- _Dataset entries_
-- Opening Marker --

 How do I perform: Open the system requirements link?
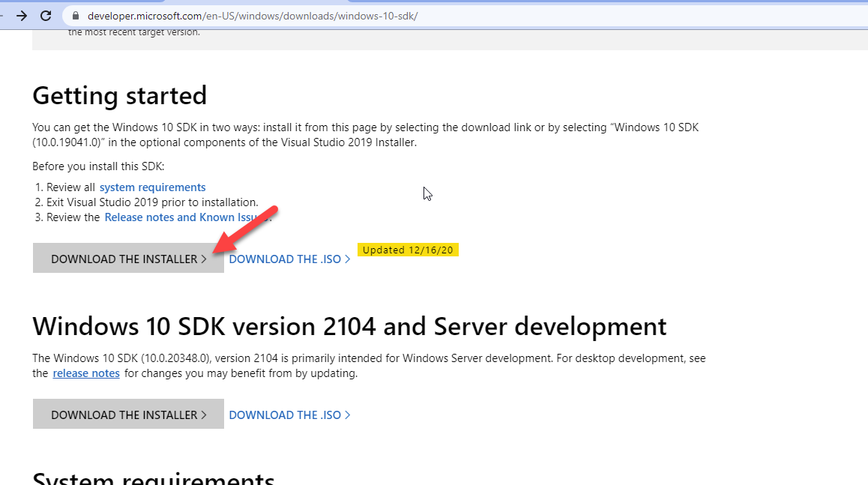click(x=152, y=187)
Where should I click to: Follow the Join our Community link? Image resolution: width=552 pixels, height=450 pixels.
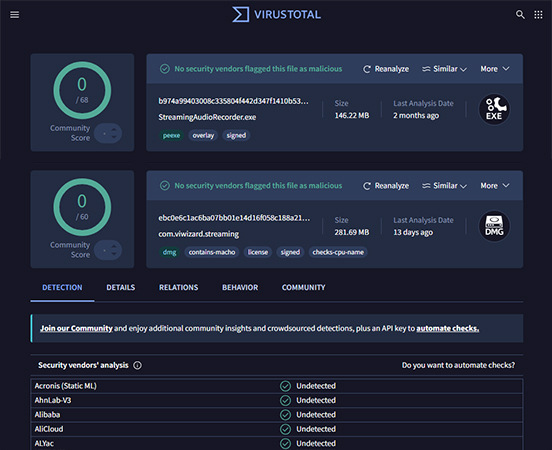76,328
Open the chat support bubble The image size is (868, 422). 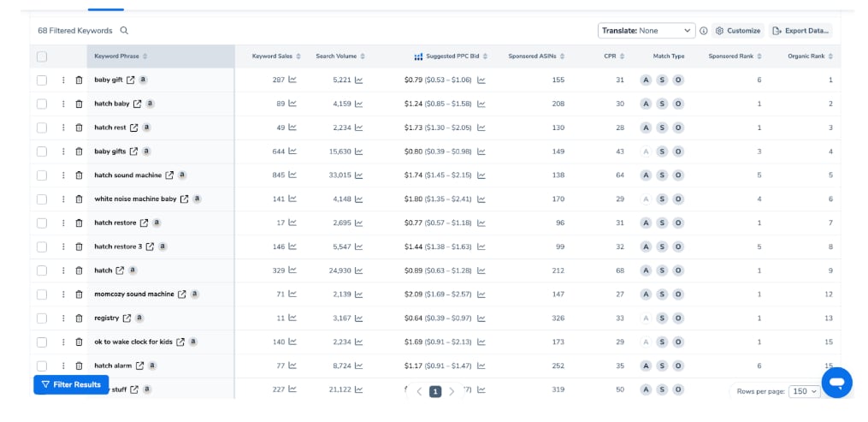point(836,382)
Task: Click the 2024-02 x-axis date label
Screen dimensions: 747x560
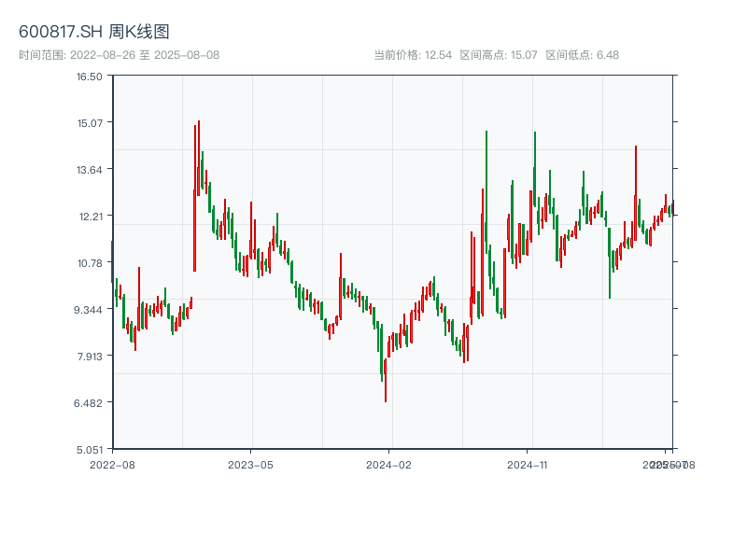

-- Closing Marker --
-- Opening Marker --

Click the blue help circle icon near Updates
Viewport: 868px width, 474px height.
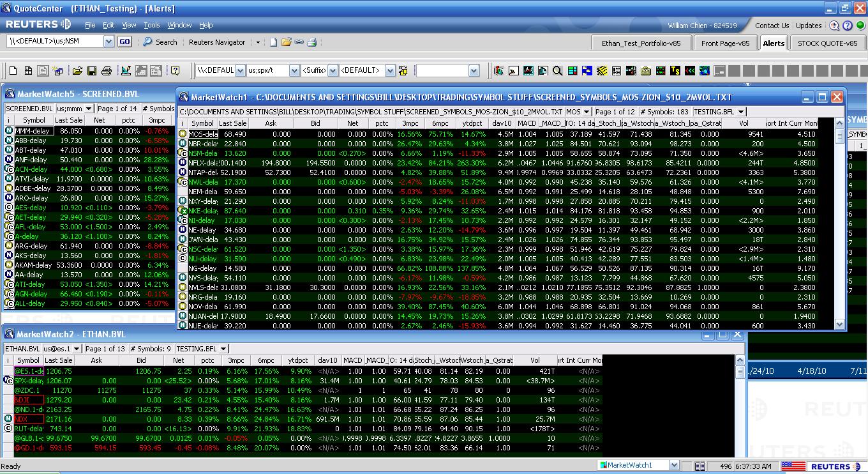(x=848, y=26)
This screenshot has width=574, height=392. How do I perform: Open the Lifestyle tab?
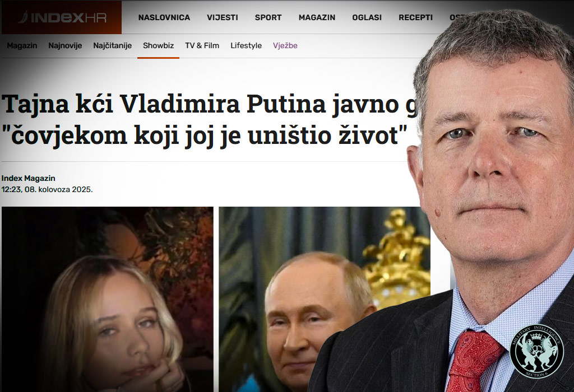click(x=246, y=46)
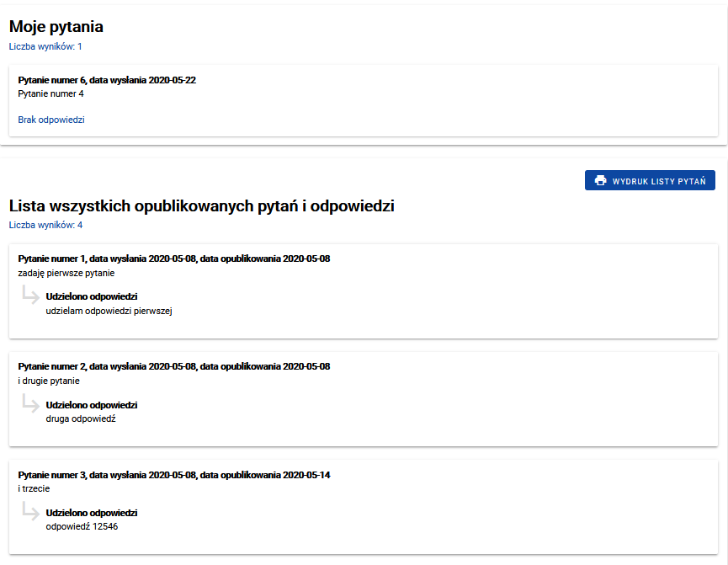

-- Closing Marker --

- _The problem_
Of the entries listed above, reproduce only the lines starting at the line containing "Task: Click the 2024-02 x-axis date label" and ending at the line containing "Screen dimensions: 747x560". Include both, exactly as they stand.

- _Output for this exercise_
Task: Click the 2024-02 x-axis date label
Screen dimensions: 747x560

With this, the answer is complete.